CAMP‐dependent Rac 1 inactivation is associated with LPS‐induced endothelial barrier breakdown

Abstract

Lipopolysaccharide (LPS)‐induced breakdown of endothelial barrier functions contributes largely to the pathogenesis of sepsis. However, the underlying mechanisms are still unclear. In the present study, incubation of human dermal microvascular endothelial cells with LPS led to a breakdown of endothelial barrier functions within 2–2.5h as revealed by measurements of FITC‐dextran flux and of transendothelial electrical resistance. This was associated with the formation of intercellular gaps, stress fibers and fragmentation of VE‐cadherin immunostaining. Moreover, claudin 5 immunostaining at cell borders was reduced after LPS‐treatment. Activity of small GTPase Rho A, which has been suggested to mediate the LPS‐induced breakdown of the endothelial barrier was not increased after 2h.
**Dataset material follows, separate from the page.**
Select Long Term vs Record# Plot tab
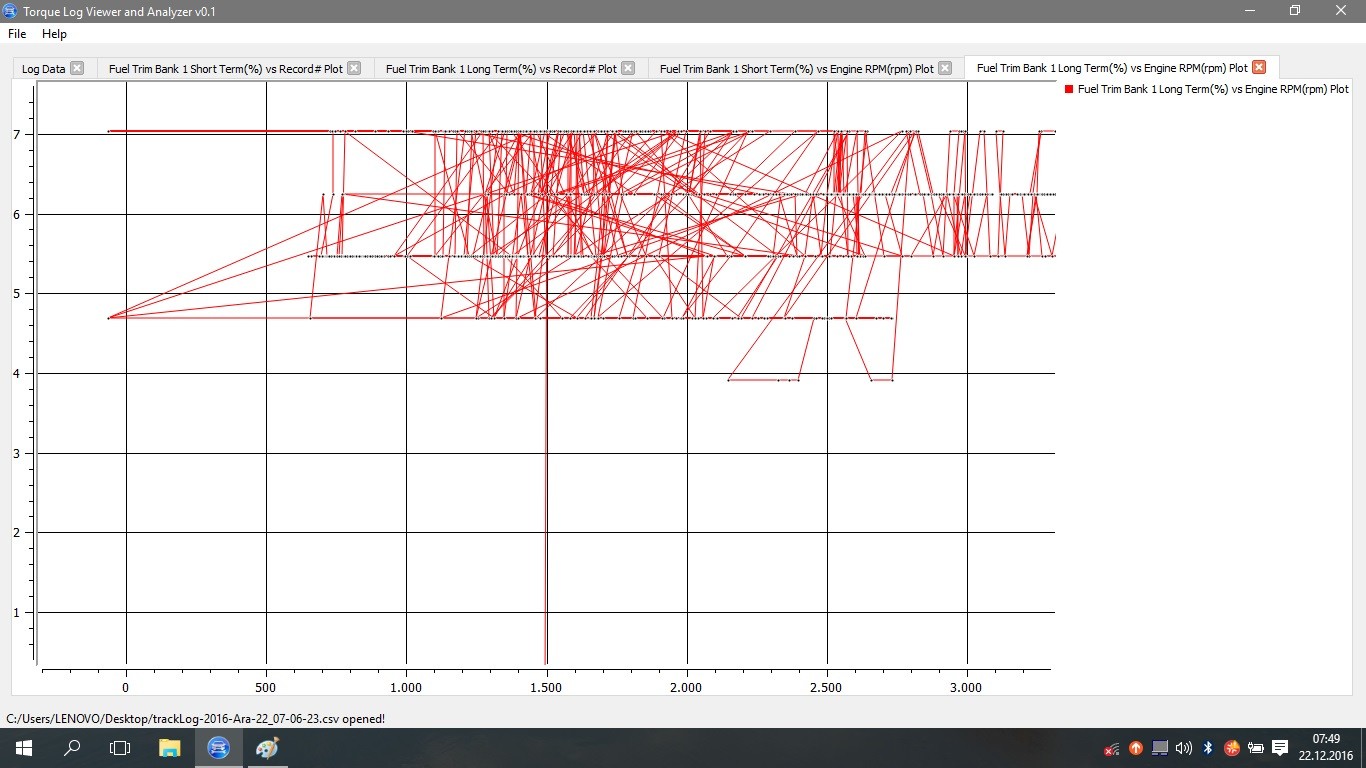Image resolution: width=1366 pixels, height=768 pixels. 500,69
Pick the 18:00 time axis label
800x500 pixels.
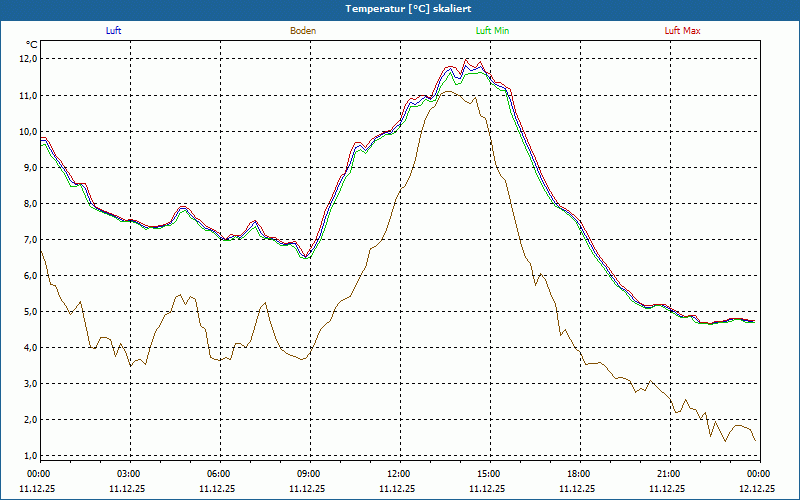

In contrast, activity of Rac 1, which is known to be important for maintenance of endothelial barrier functions, was significantly reduced to 65 ± 9% after 2h. All LPS‐induced changes of endothelial cells were blocked by a Forskolin/Rolipram‐mediated increase of cAMP. Consistently, LPS led to a significant decrease of intracellular cAMP‐levels to 41 ± 2% after 1h and to 46 ± 8% after 2h. In summary, we suggest that LPS disrupts endothelial barrier functions by decreasing intracellular cAMP‐levels which in turn leads to an inactivation of Rac 1‐activity. Moreover, this mechanism appears to be involved in claudin 5 regulation.